The Central Bank of Nigeria announced on Wednesday that it had successfully resolved all valid foreign exchange backlogs, amounting to $7 billion, as pledged by Governor Olayemi Cardoso. Acting Director of Corporate Communications, Hakama Sidi Ali, confirmed the clearance of the remaining balance of the FX backlog with the final payment of $1.5 billion.
Cardoso reiterated the importance of clearing the FX backlog to bolster credibility and confidence in the Nigerian economy.
The strain on the naira/dollar exchange rate is gradually easing, as evidenced by the sustained growth of Nigeria’s external reserves over the past month. According to CBN data, foreign currency reserves increased by 3.62 percent to $34.37 billion as of March 12, 2024, compared to $33.17 billion recorded at the beginning of February 2024.

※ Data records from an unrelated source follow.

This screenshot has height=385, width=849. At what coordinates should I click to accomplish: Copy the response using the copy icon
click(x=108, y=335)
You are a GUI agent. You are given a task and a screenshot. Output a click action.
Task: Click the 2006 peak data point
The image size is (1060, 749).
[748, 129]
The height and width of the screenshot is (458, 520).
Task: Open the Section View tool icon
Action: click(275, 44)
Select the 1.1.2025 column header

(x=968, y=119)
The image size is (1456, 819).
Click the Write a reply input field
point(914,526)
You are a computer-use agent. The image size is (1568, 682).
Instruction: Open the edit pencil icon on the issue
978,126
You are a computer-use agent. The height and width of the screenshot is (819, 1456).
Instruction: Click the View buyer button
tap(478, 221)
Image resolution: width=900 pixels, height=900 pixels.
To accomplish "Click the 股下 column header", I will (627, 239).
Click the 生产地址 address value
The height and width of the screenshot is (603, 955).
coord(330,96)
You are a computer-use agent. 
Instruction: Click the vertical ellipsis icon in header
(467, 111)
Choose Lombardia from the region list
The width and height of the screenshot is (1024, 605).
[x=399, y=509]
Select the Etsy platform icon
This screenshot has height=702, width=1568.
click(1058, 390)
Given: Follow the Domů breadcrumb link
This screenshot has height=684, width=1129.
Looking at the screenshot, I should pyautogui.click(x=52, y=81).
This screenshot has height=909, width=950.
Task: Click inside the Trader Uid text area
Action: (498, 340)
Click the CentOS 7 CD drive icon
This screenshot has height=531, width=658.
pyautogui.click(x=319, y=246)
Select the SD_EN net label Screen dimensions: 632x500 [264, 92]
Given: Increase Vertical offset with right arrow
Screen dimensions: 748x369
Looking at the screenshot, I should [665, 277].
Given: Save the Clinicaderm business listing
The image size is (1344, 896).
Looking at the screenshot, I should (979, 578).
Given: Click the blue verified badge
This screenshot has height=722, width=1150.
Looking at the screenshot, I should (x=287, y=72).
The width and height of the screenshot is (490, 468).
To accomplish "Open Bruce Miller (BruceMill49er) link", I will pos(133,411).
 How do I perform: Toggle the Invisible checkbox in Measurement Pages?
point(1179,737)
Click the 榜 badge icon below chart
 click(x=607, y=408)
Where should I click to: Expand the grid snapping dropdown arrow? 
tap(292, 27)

Furthermore, Diaspora remittances surged by 433 percent to $1.3 billion in February, up from $300 million in January, according to CBN reports.
In light of these developments, Special Adviser on Information and Strategy, Bayo Onanuga, advised currency traders speculating on foreign exchange to sell their dollar holdings promptly to avoid potential losses.
He cautioned, “With backlog FX settled, Naira is set to appreciate further, faster. Currency speculators should quickly dump their stock of dollars to avoid sorrows and tears.”